- WHAT YOU ARE ASKED TO DO -
Find the line that holds "You are a computer-use", then repeat it and each line below it word for word through the end of the listing, leaving out pictures.

- DATA -

----

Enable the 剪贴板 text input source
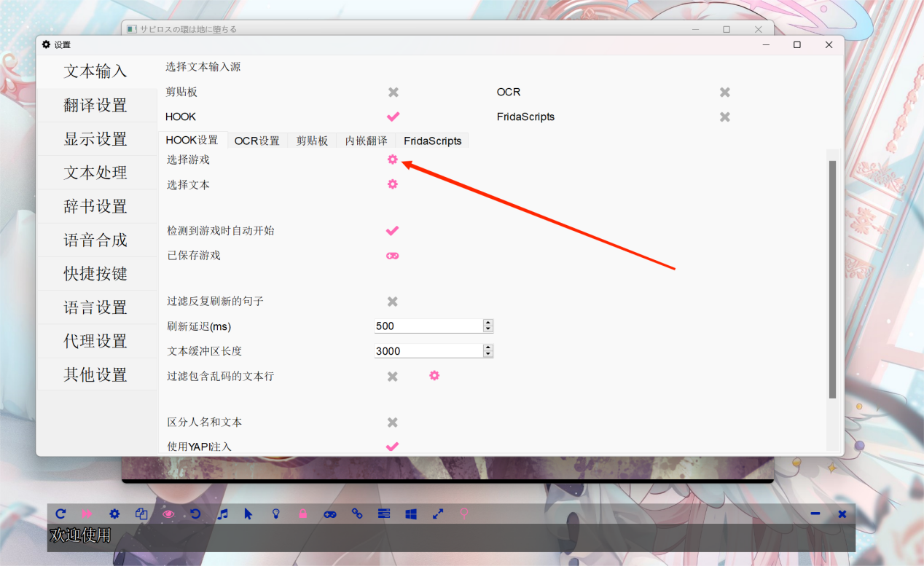Viewport: 924px width, 566px height. pyautogui.click(x=393, y=93)
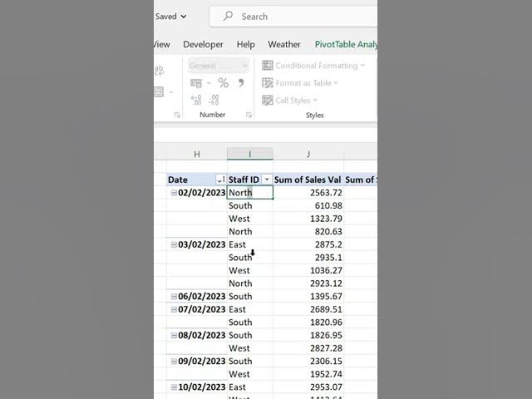Viewport: 532px width, 399px height.
Task: Click the Accounting Number Format icon
Action: pos(196,83)
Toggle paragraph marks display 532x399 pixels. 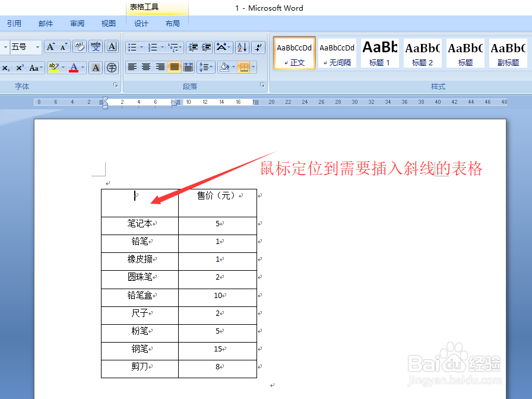pos(259,47)
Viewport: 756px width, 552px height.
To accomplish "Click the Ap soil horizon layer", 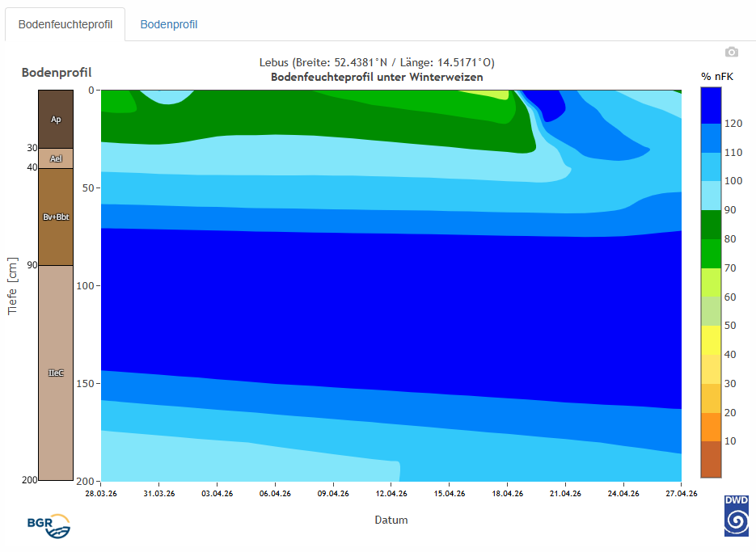I will tap(56, 119).
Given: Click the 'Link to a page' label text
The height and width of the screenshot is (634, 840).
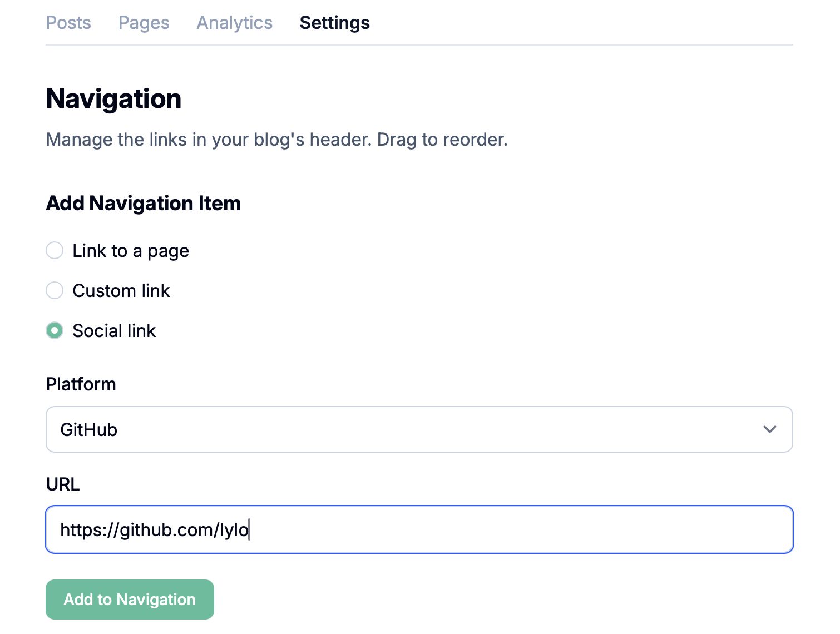Looking at the screenshot, I should [131, 251].
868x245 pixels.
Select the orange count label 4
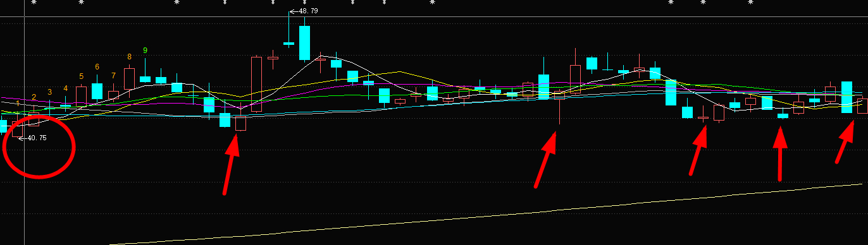pos(65,88)
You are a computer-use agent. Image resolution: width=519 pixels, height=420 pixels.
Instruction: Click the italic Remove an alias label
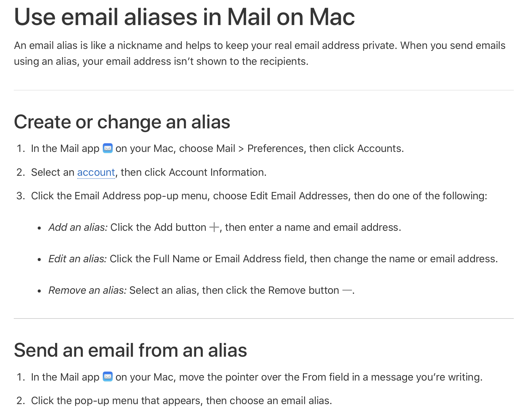tap(88, 290)
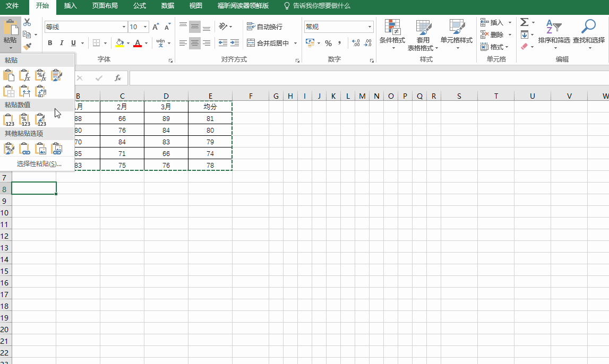This screenshot has height=364, width=609.
Task: Click the AutoSum sigma icon
Action: click(x=525, y=22)
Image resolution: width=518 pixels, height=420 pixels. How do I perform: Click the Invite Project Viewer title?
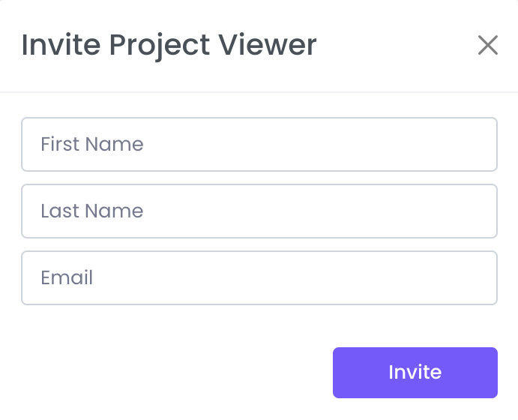(x=169, y=45)
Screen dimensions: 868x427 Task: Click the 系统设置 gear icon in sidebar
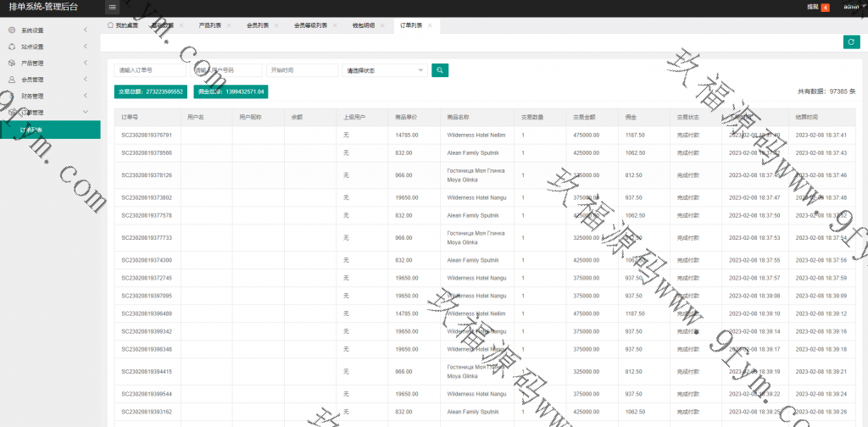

----

- TASK RESPONSE -
You are a computer-use agent. Image resolution: width=519 pixels, height=420 pixels.
Instruction: Click the italic Remove an alias label
tap(88, 290)
This screenshot has height=364, width=609.
Task: Click the AutoSum sigma icon
Action: click(x=525, y=22)
Image resolution: width=518 pixels, height=420 pixels. How do I perform: Click the Invite Project Viewer title?
(x=169, y=45)
Screen dimensions: 868x427 Task: Click the 系统设置 gear icon in sidebar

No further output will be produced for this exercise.